Figure 13 and Figure 14 are the simulation results of grid-connected voltage under traditional pulse width modulation (PWM) control and constant power (PQ) control schemes, respectively. It can be seen from the simulation results that under the condition of traditional pulse width modulation (PWM) control, the output voltage of the system has obvious harmonics and poor stability, which cannot meet the grid connection requirements.
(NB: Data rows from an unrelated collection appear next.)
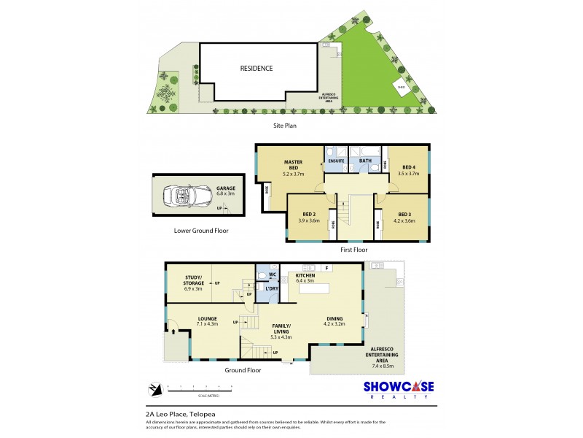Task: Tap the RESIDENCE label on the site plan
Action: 257,69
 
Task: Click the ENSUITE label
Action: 336,161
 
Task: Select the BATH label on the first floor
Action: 365,161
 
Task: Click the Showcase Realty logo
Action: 399,389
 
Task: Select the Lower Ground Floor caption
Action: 201,231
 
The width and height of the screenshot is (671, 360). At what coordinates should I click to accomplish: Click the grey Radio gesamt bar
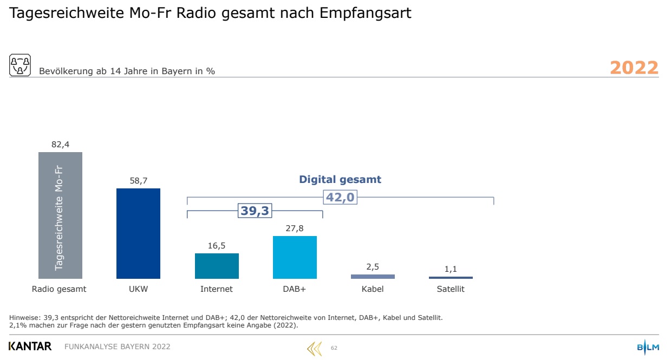coord(60,215)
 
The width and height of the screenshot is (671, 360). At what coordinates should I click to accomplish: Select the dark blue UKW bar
coord(138,233)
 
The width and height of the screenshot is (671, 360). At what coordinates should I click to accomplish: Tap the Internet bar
coord(217,266)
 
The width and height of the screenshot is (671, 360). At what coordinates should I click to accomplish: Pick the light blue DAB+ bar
coord(295,257)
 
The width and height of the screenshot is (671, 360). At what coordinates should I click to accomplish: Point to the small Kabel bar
coord(373,276)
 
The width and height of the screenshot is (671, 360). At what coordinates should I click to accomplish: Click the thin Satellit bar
coord(451,278)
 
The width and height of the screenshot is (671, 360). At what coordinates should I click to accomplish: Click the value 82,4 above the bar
coord(60,144)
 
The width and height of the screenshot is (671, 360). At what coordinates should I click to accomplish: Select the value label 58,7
coord(138,181)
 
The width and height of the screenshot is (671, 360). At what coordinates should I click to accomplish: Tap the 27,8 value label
coord(295,228)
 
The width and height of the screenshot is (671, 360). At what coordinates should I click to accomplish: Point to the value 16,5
coord(217,246)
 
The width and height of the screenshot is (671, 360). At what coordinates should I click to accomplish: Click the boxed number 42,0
coord(340,197)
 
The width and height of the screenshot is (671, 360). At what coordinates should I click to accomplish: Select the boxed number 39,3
coord(255,211)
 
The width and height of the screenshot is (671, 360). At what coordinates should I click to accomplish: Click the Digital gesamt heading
coord(340,180)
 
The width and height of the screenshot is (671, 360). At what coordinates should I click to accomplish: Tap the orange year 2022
coord(634,68)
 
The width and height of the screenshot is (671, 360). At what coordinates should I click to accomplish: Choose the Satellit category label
coord(451,289)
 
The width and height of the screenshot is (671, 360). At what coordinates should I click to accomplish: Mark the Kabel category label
coord(373,289)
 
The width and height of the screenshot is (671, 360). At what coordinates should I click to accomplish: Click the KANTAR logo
coord(30,346)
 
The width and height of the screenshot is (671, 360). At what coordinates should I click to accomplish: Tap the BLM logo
coord(648,347)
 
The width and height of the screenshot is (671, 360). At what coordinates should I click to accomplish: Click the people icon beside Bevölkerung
coord(20,64)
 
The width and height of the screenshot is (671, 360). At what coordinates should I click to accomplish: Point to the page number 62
coord(334,348)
When the constant power (PQ) control scheme is adopted, the voltages of each phase are output stably under the same frequency conditions, the voltage harmonics meet the expected targets, and all performance indicators meet the grid-connected requirements.

5. Conclusions

It can be determined that PQ control considerably reduces the ripple when compared to the output of PWM control and PQ control. The output three-phase voltage can support a big grid connection and is more stable. The active power and reactive power remain within the reference range when the voltage and frequency of the large power grid fluctuate within the designated range. The huge power grid must keep its voltage and frequency stable for PQ control.

The grid-connected microbial fuel cell stack has the characteristics of strong coupling, nonlinearity, and complex internal load. Its efficient operation depends on a well-designed control scheme for the grid-connected unit composed of power electronic devices [46,47]. Using a constant power control scheme to improve the performance of the inverter in the grid-connected unit can weaken the drawbacks caused by pulse width modulation (PWM) and improve the dynamic and steady-state performance of the three-phase output voltage of the system. The control system design of the grid-connected unit of the microbial fuel cell stack provides a theoretical basis and technical support for the efficient and energy-saving operation of the sewage treatment process, which has important academic and practical significance.

The MFC reactor model itself produces limited electricity, requires a lot of single batteries to build, is difficult to construct, and requires a lot of maintenance to stay stable. Although theoretical research has shown that its inverter’s control precision can satisfy the requirements of real-world industrial processes, there are still certain technical issues with the hardware implementation stage that prevent the control accuracy from having the desired impact [48,49]. In order to reach the goals of the industrialist, it is going to be necessary to further resolve the current issues in the field.